(EXERCISE MATERIALS)

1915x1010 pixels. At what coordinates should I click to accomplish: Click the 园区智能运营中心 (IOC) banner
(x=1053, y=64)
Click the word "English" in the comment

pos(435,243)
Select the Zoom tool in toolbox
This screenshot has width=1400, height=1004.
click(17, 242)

(End EXERCISE MATERIALS)

_TASK GOAL:_ Once you have read the records above, set every one of them down again exactly.

_OUTPUT:_
1915x1010 pixels. At what coordinates should I click to accomplish: Click the 园区智能运营中心 (IOC) banner
(x=1053, y=64)
Click the word "English" in the comment

pos(435,243)
Select the Zoom tool in toolbox
This screenshot has width=1400, height=1004.
click(17, 242)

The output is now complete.